July 27th, 2023
The best (online) conversation I ever had about my graphic novel The Weirdos was with a fellow dad who let his 13-year-old read it. (The dad and his kid shall remain nameless out of respect for our private conversation, but they are two of the coolest cats I know.)
My immediate reaction to hearing this was: oh no. I had been very adamant to people that The Weirdos is for adults; there’s no gore or nudity or anything, but it deals with adult issues and has adult language. The first line of dialogue is the f-word, and I don’t mean “fun.”
To my relief and relative bewilderment, she liked it; they elaborated and then it was clear why, and it reminded me that we don’t get to decide who our art connects with or how.
It also reaffirmed what I knew when I was young, and what I know about young people now: nobody likes being talked down to.
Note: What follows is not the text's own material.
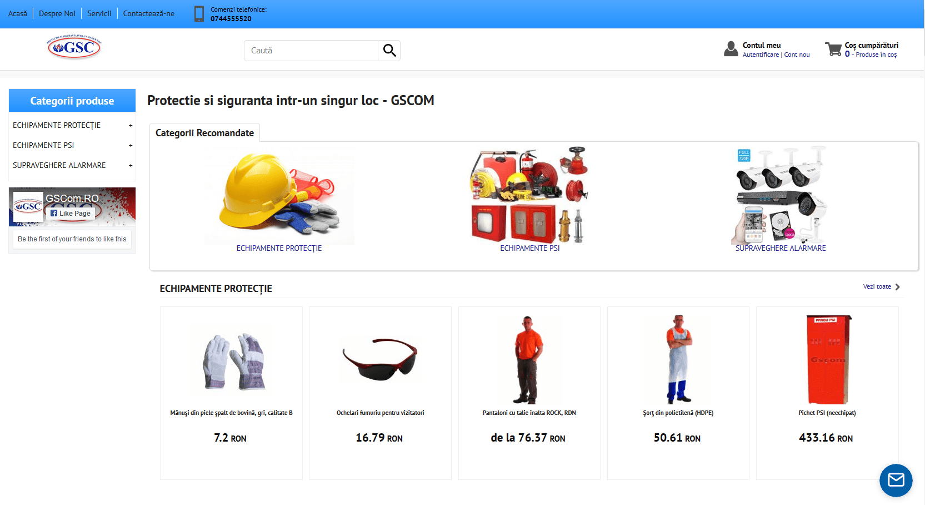Click the magnifying glass search icon
Screen dimensions: 925x505
[x=389, y=51]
And I took that lesson into Brushfire.
I wanted to talk about things you don’t always find in an all-ages talking animal story. I knew I had to distill some of the ideas, but I also knew that I had to be really real about them.
I treated the wildlife like they were adults, with complex thoughts and emotions and whole lives to live; the young gravitate to that because they have these, too.
I was wrong to make a decision about who my work was for.
For some reason, getting older can make us forget that we’ve always dealt with these same feelings inside us, except they were even bigger then, because they were even more impossible to deal with.
I want someone to read Brushfire — to read anything I’ve written — and feel like the impossible things in their life are possible.
No matter what their age happens to be.